Nuts, Goxewu. Nobody is saying that you are dim. I’m saying that responding to an article about possible effects of a down economy by worrying about something that just might happen as a result of the possible effects, etc., is unproductive, futile, and dim. Not you; your response to the article. My guess is that everyone is aware that more women than men are the victims of spousal abuse. Also, no one was accusing you of “proposing solutions to any of the untoward consequences of the recession” or to anything else, but that doesn’t mean your comments weren’t unproductive or futile. In my opinion, they are; frankly, I thought you produced a remarkably irrelevant smokescreen. I said “dim” because “dumb” would be rude; I don’t think you are, but I certainly think your comments were.Finally, it’s petty of me, I realize, but before telling people to connect the dots, it’s perhaps a good idea to make sure one has done so oneself: “Anyway: Women are the victims of domestic violence ten times more often than are men, and unemployed men are twice as likely to commit severe spousal abuse as men with full-time jobs.” One sentence; three errors.Of course, I’d be hard put to justify my bothering with this, as if my comments were any less futile or, well, dim than yours.

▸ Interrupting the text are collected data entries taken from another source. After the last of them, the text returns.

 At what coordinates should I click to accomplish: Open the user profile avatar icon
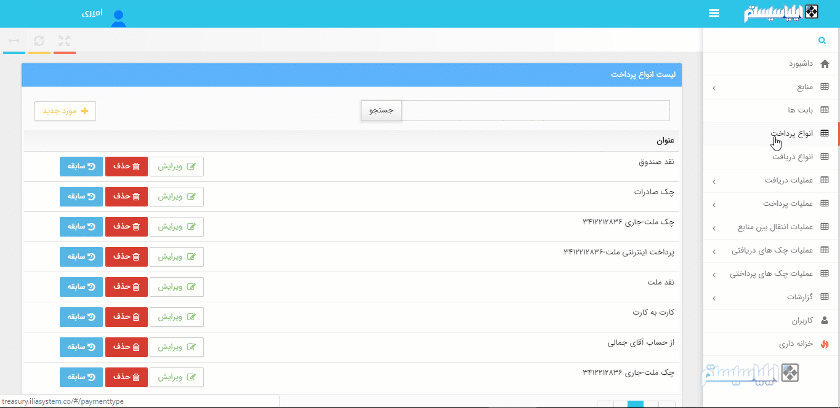coord(119,18)
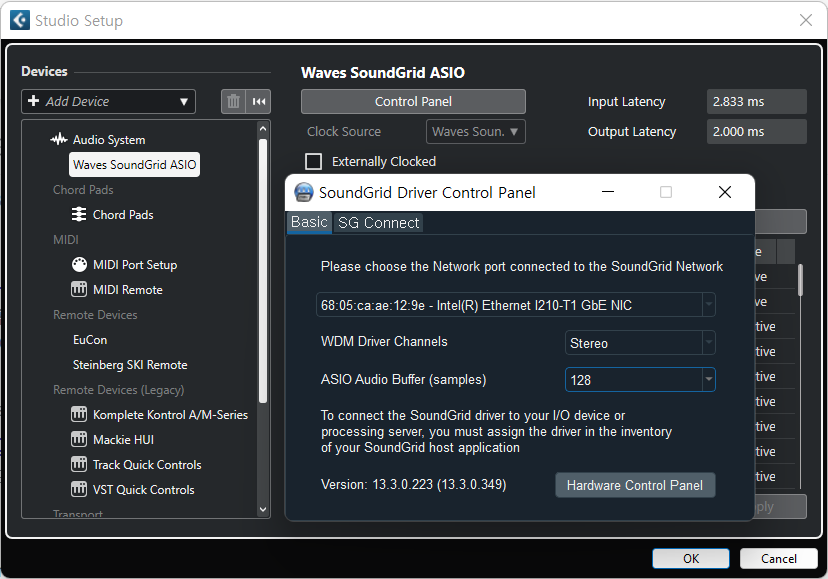Click the MIDI Remote keyboard icon
The width and height of the screenshot is (828, 579).
[79, 290]
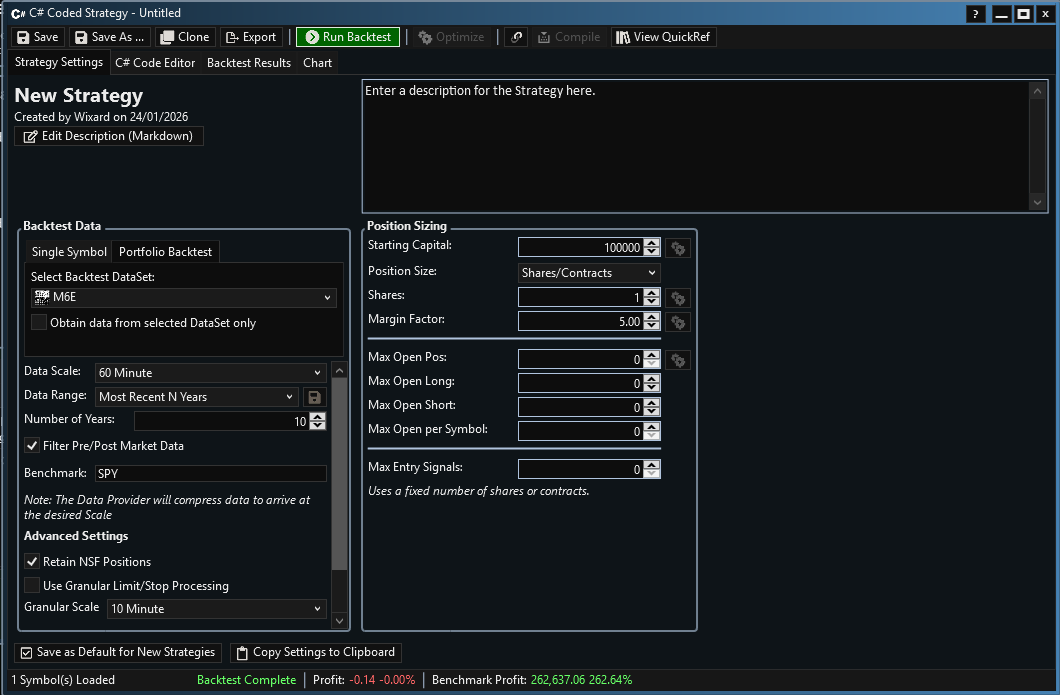Open the Backtest Results tab
The height and width of the screenshot is (696, 1060).
click(x=249, y=63)
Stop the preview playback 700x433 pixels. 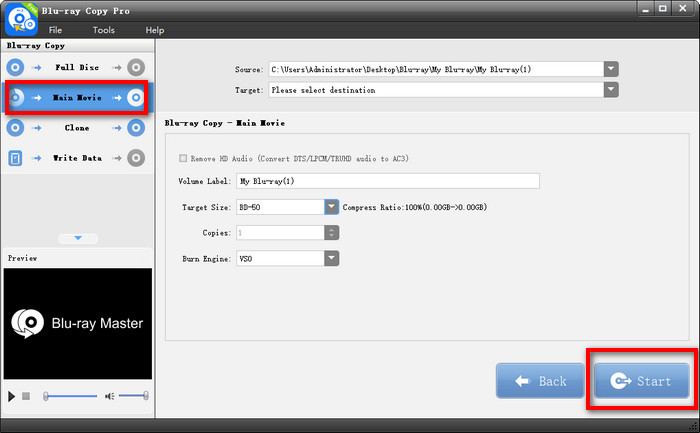pos(26,397)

goxewu - January 4, 2010 at 1:42 pm

Comment not dumb. No three errors in sentence. Women spouses get beat up lots more than men spouses. Men with no jobs beat up spouses lots more than men with jobs. Men without jobs, men stay home with kids, not likely to behave better. Probably behave worse. “Fathers will be the primary parents and mothers the bread winner. No longer will men have to bear the burden of working to support the family…” probably a crock. If dumb to say something bad might happen with more women in workplace than men, just as dumb to say something good might happen. If goxewu comment dumb, then Ghilarducci post dumb, too.

dank48 - January 4, 2010 at 2:56 pm

Three errors in sentence:Women are the victims of domestic violence ten times more often than are women[1], and unemployed men are twice as likely to commit severe spousal abuse than[2] men with full-time job[3]. [1] Read “men.”[2] Read “as.”[3] Read “jobs.”Connect your own dots.